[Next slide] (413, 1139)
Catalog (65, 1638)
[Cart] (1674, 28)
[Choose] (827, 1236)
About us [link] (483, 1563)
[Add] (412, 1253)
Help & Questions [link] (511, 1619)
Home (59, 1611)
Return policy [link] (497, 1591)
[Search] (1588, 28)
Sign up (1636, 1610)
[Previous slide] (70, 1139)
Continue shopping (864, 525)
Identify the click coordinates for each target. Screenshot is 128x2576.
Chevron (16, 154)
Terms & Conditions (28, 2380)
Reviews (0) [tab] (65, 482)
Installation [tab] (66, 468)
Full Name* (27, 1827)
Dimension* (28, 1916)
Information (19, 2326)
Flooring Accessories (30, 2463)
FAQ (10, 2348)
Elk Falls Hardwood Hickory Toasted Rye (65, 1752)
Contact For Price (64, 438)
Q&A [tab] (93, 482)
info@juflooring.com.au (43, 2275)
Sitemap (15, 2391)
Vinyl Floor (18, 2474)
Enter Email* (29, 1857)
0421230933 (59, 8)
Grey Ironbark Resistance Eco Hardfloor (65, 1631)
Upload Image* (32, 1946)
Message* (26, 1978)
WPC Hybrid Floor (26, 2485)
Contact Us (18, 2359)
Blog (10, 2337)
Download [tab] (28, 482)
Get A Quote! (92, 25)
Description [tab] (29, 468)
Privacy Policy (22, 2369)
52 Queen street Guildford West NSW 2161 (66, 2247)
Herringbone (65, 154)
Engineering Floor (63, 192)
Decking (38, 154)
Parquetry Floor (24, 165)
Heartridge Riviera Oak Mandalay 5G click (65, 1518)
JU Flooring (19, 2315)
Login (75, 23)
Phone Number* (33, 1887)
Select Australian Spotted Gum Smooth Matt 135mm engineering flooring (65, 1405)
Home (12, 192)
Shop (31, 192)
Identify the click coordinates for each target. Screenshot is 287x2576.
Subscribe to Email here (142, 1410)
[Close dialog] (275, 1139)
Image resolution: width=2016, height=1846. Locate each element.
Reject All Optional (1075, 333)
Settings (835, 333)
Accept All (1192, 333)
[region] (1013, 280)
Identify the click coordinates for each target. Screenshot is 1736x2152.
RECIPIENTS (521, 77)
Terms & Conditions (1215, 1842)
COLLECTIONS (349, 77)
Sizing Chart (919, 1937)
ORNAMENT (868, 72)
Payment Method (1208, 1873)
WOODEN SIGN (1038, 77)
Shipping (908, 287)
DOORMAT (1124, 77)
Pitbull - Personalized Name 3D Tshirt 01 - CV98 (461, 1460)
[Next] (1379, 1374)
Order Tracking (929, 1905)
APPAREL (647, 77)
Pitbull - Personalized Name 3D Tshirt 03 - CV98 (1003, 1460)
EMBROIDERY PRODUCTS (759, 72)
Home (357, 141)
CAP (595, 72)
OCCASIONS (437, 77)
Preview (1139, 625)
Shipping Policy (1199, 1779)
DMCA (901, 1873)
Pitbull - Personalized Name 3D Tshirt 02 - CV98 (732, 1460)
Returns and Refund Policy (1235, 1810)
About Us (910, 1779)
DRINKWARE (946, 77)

Directions: Each line above is to be restated exactly as it stands.

Solved exercise:
[Next slide] (413, 1139)
Catalog (65, 1638)
[Cart] (1674, 28)
[Choose] (827, 1236)
About us [link] (483, 1563)
[Add] (412, 1253)
Help & Questions [link] (511, 1619)
Home (59, 1611)
Return policy [link] (497, 1591)
[Search] (1588, 28)
Sign up (1636, 1610)
[Previous slide] (70, 1139)
Continue shopping (864, 525)
Identify the click coordinates for each target. Screenshot is 128x2576.
Chevron (16, 154)
Terms & Conditions (28, 2380)
Reviews (0) [tab] (65, 482)
Installation [tab] (66, 468)
Full Name* (27, 1827)
Dimension* (28, 1916)
Information (19, 2326)
Flooring Accessories (30, 2463)
FAQ (10, 2348)
Elk Falls Hardwood Hickory Toasted Rye (65, 1752)
Contact For Price (64, 438)
Q&A [tab] (93, 482)
info@juflooring.com.au (43, 2275)
Sitemap (15, 2391)
Vinyl Floor (18, 2474)
Enter Email* (29, 1857)
0421230933 (59, 8)
Grey Ironbark Resistance Eco Hardfloor (65, 1631)
Upload Image* (32, 1946)
Message* (26, 1978)
WPC Hybrid Floor (26, 2485)
Contact Us (18, 2359)
Blog (10, 2337)
Download [tab] (28, 482)
Get A Quote! (92, 25)
Description [tab] (29, 468)
Privacy Policy (22, 2369)
52 Queen street Guildford West NSW 2161 (66, 2247)
Herringbone (65, 154)
Engineering Floor (63, 192)
Decking (38, 154)
Parquetry Floor (24, 165)
Heartridge Riviera Oak Mandalay 5G click (65, 1518)
JU Flooring (19, 2315)
Login (75, 23)
Phone Number* (33, 1887)
Select Australian Spotted Gum Smooth Matt 135mm engineering flooring (65, 1405)
Home (12, 192)
Shop (31, 192)
Identify the click coordinates for each target. Screenshot is 287x2576.
Subscribe to Email here (142, 1410)
[Close dialog] (275, 1139)
Image resolution: width=2016, height=1846. Locate each element.
Reject All Optional (1075, 333)
Settings (835, 333)
Accept All (1192, 333)
[region] (1013, 280)
Identify the click coordinates for each target. Screenshot is 1736x2152.
RECIPIENTS (521, 77)
Terms & Conditions (1215, 1842)
COLLECTIONS (349, 77)
Sizing Chart (919, 1937)
ORNAMENT (868, 72)
Payment Method (1208, 1873)
WOODEN SIGN (1038, 77)
Shipping (908, 287)
DOORMAT (1124, 77)
Pitbull - Personalized Name 3D Tshirt 01 - CV98 (461, 1460)
[Next] (1379, 1374)
Order Tracking (929, 1905)
APPAREL (647, 77)
Pitbull - Personalized Name 3D Tshirt 03 - CV98 (1003, 1460)
EMBROIDERY PRODUCTS (759, 72)
Home (357, 141)
CAP (595, 72)
OCCASIONS (437, 77)
Preview (1139, 625)
Shipping Policy (1199, 1779)
DMCA (901, 1873)
Pitbull - Personalized Name 3D Tshirt 02 - CV98 (732, 1460)
Returns and Refund Policy (1235, 1810)
About Us (910, 1779)
DRINKWARE (946, 77)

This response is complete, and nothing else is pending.